Abstract:

I present results of an extended study covering a period of twelve years teaching an innovative undergraduate course on Philosophy of Science and Technology to engineering students at the National Autonomous University of Mexico. I followed a non-traditional approach as follows.

• The history and philosophy of science and technology is presented as a single evolutionary process starting in the Paleolithic and flowing into modern Mexico—the students’ country. This strategy motivates the students by relating emotionally to scientific and technological achievements. Engineering education is often deficient in training the social abilities of the student such as teamwork and oral/written presentation of ideas.
• The students are encouraged to participate actively in the learning process. This is a novelty for most of the participants. On the first meeting of the course the students are informed that grading would be based on degree of participation.
• The course draws a large crowd of students, both registered and auditing the course. Success means the professor can afford to be picky. Example: students are told that latecomers will not be admitted and this rule is gently but firmly enforced, so that the course develops a perfect attendance record.
• Students are encouraged to write short term papers on subjects that have aroused their curiosity. Most papers are based on searches in the web. Group discussions are based on them and so is grading.
The self-evaluation by participants is highly significant: for the past decade this course has consistently earned the top rating among engineering students. Students volunteer to help me teach the course and assist me with the projector. Some audit the course repeatedly. Students are grateful for the learning experience and express themselves spontaneously on the evaluation form.

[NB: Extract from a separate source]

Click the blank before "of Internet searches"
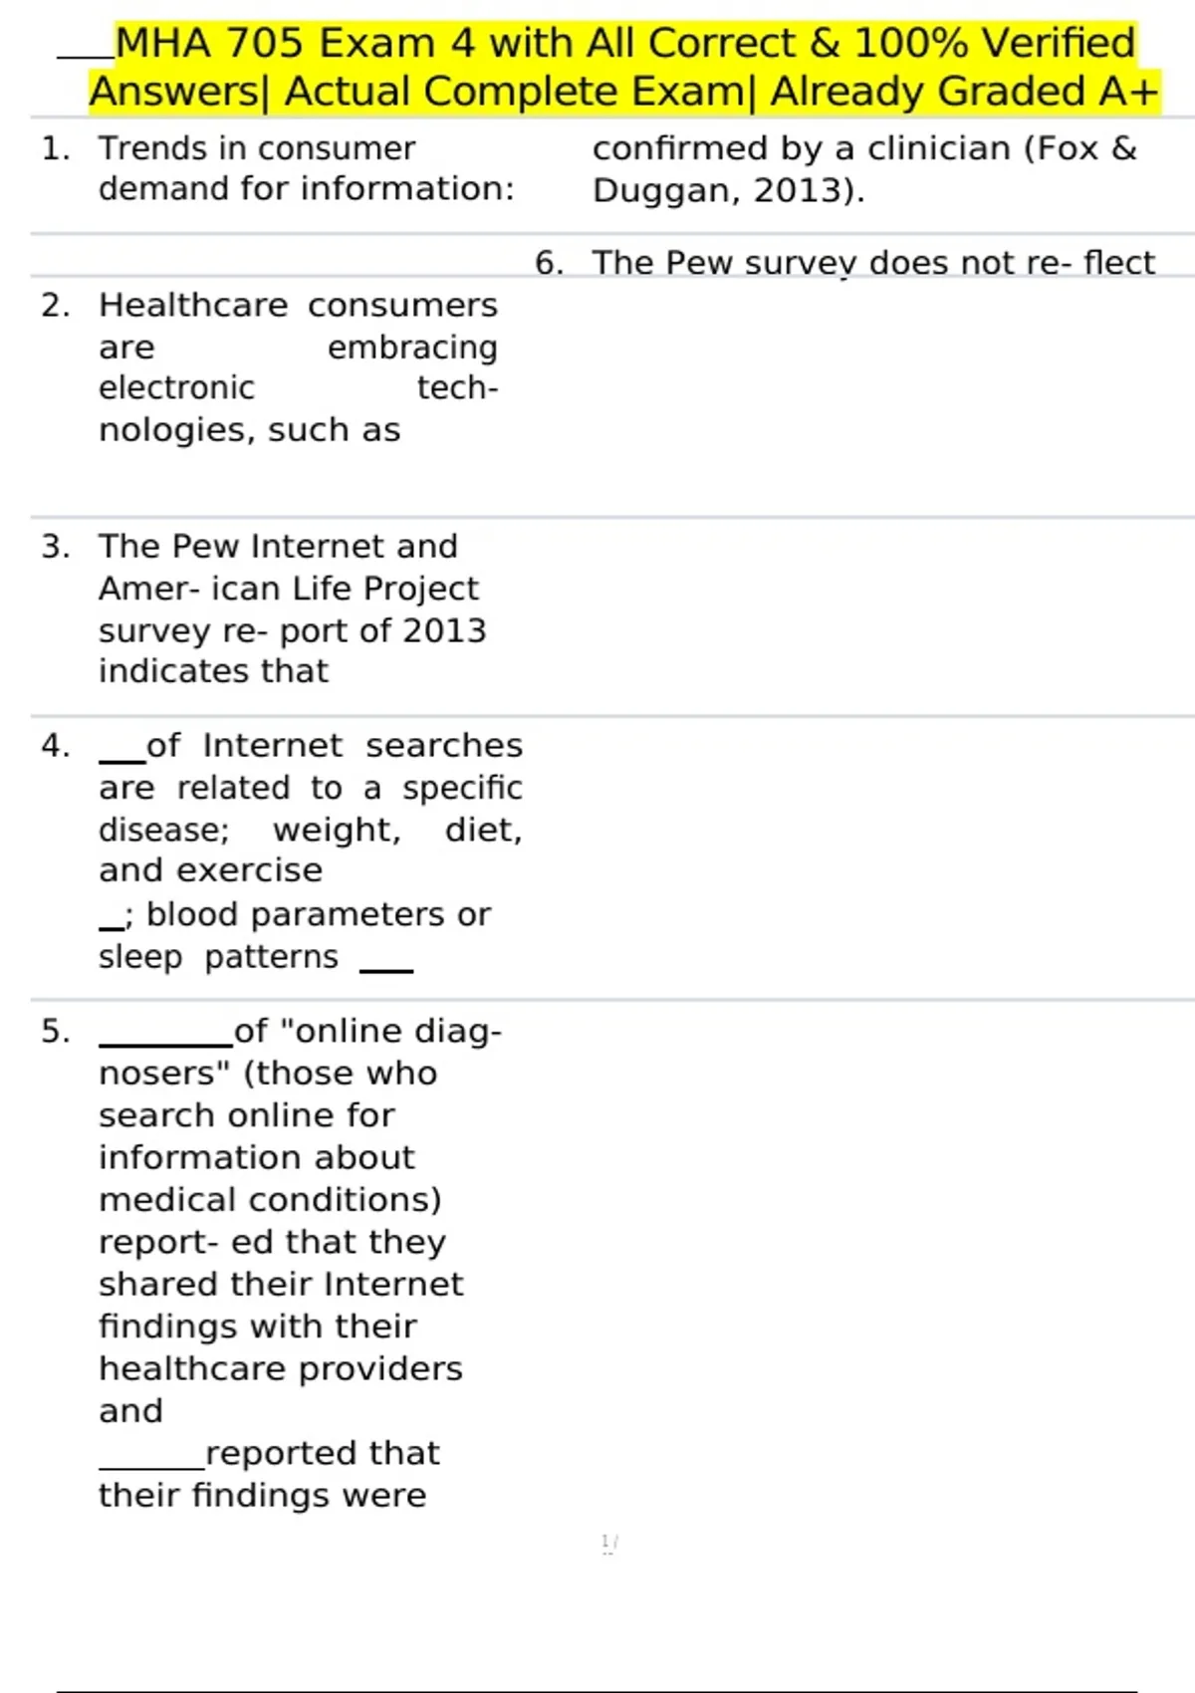The height and width of the screenshot is (1693, 1195). (121, 755)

One major result of this experiment in non-traditional teaching is that undergraduates are starved for personal contacts and individual learning experiences. Apparently they had never been told that there is an outside world beyond engineering. They have not met their classmates and the faculty tends to be remote and bureaucratic. Many students had never heard of Egypt or pre-Hispanic America—ancient cultures that developed important scientific and technological contributions.
The conclusions of this research are as follows.
(1) Engineering students miss the linkage between the coursework—which is strong on mathematics and technological developments—and society. This observation has been made in many countries but few successful alternative strategies have been reported.
(2) The difficulty experienced by students in moving between mathematical models and the “real” world appears to be caused by a virtual absence of training in social skills. Many undergraduates belong to underprivileged social strata and their cultural life is deprived. Engineering studies are demanding and most students lack leisure time and cannot afford to participate in sports or cultural activities offered by the university.
(3) Strong positive feedback is experienced when engineering students are offered an intellectual diet based on an integrative or evolutionary viewpoint of science and technology as the key of social dynamics.